## What to do
Swap "sidebar" for "side panel" throughout the material below and write it out again with nothing else changed. Leave the pictures out.

## Material for the task
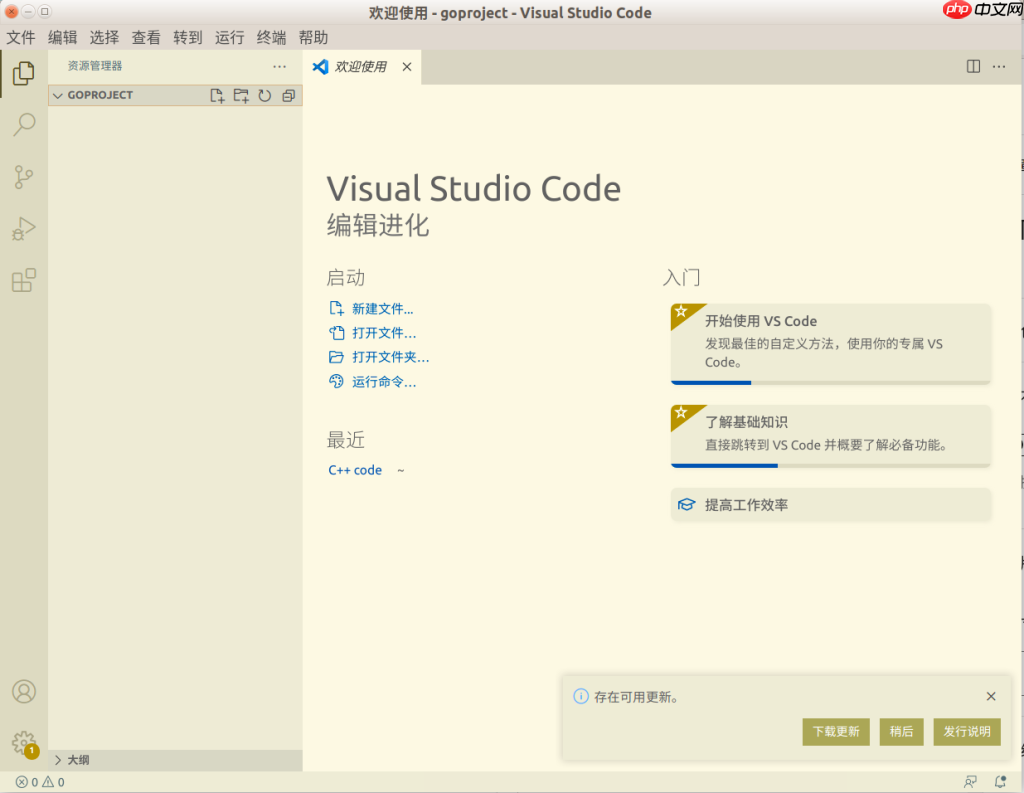Open the Source Control view
Screen dimensions: 1024x793
pyautogui.click(x=23, y=176)
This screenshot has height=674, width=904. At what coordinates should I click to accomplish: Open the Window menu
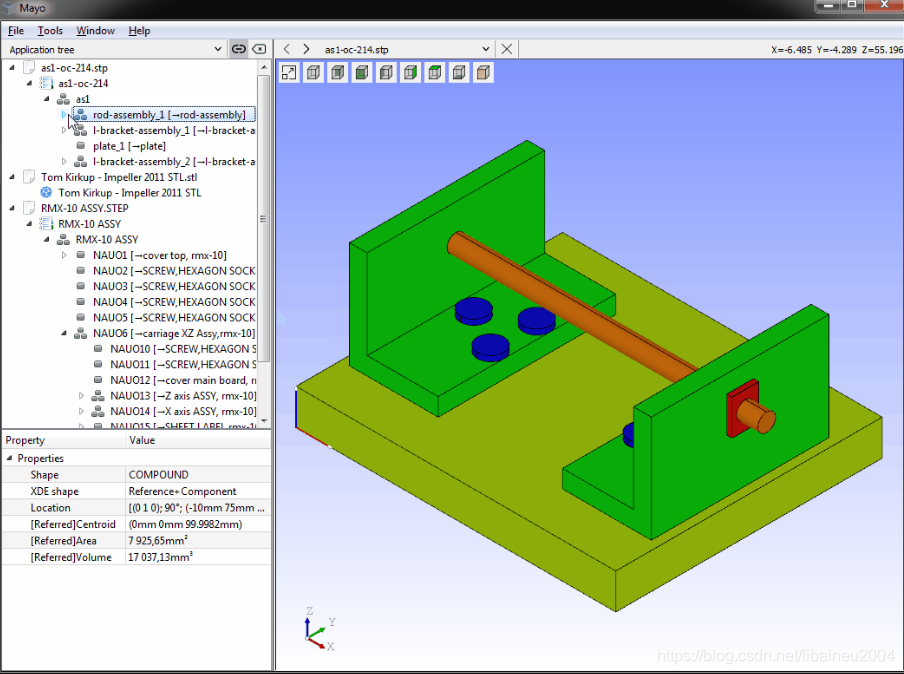pyautogui.click(x=95, y=30)
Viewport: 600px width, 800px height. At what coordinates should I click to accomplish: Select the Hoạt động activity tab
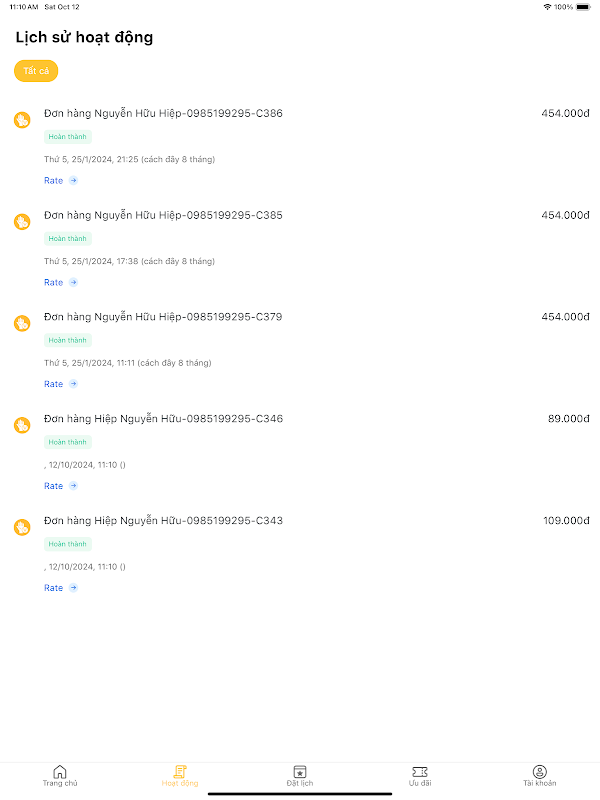180,776
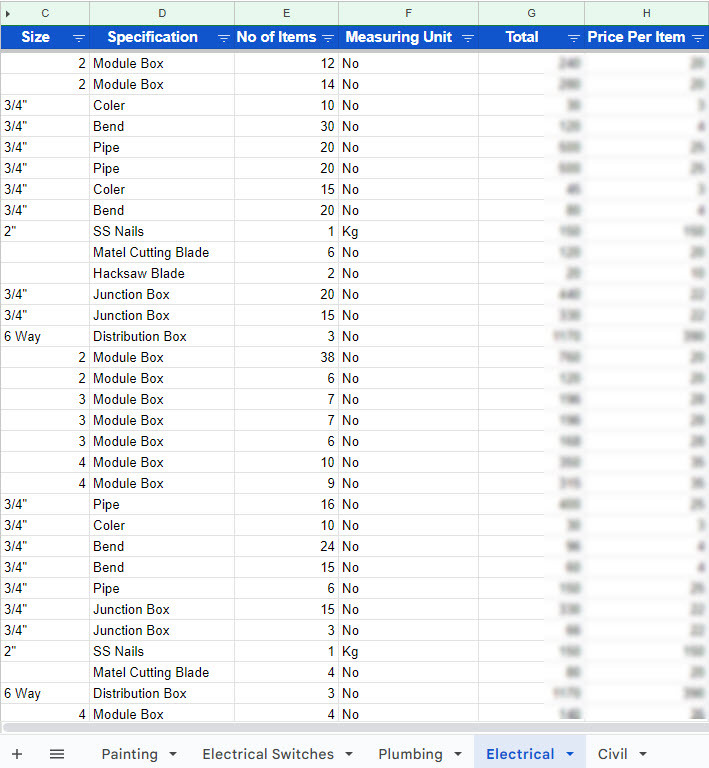Open the Civil tab dropdown arrow

pyautogui.click(x=643, y=754)
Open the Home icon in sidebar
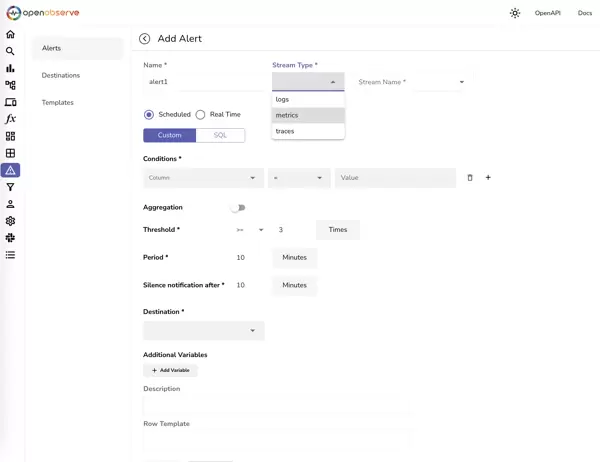 (x=10, y=34)
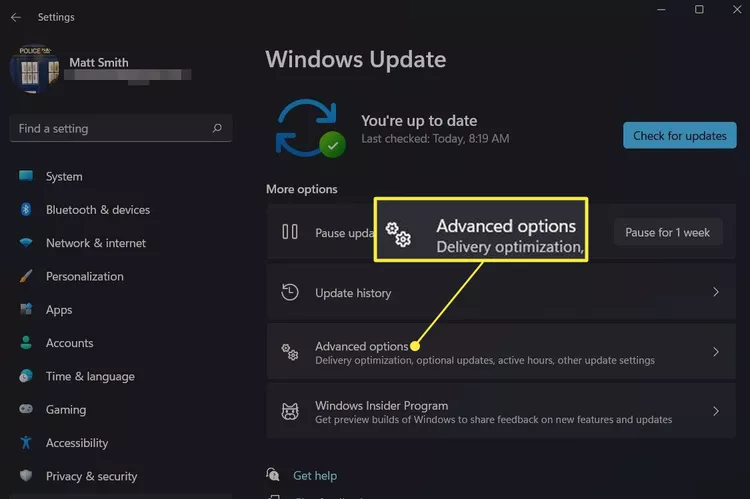Open Windows Insider Program right chevron
Screen dimensions: 750x499
pyautogui.click(x=715, y=412)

## Expected answer
Open the Source Control view
Screen dimensions: 1024x793
pyautogui.click(x=23, y=176)
This screenshot has height=674, width=904. At what coordinates should I click to accomplish: Open the Window menu
pyautogui.click(x=95, y=30)
Viewport: 600px width, 800px height. At what coordinates should I click to accomplish: Select the Hoạt động activity tab
180,776
Open the Civil tab dropdown arrow

pyautogui.click(x=643, y=754)
Open the Home icon in side panel
 (x=10, y=34)
Open Windows Insider Program right chevron
Screen dimensions: 750x499
pyautogui.click(x=715, y=412)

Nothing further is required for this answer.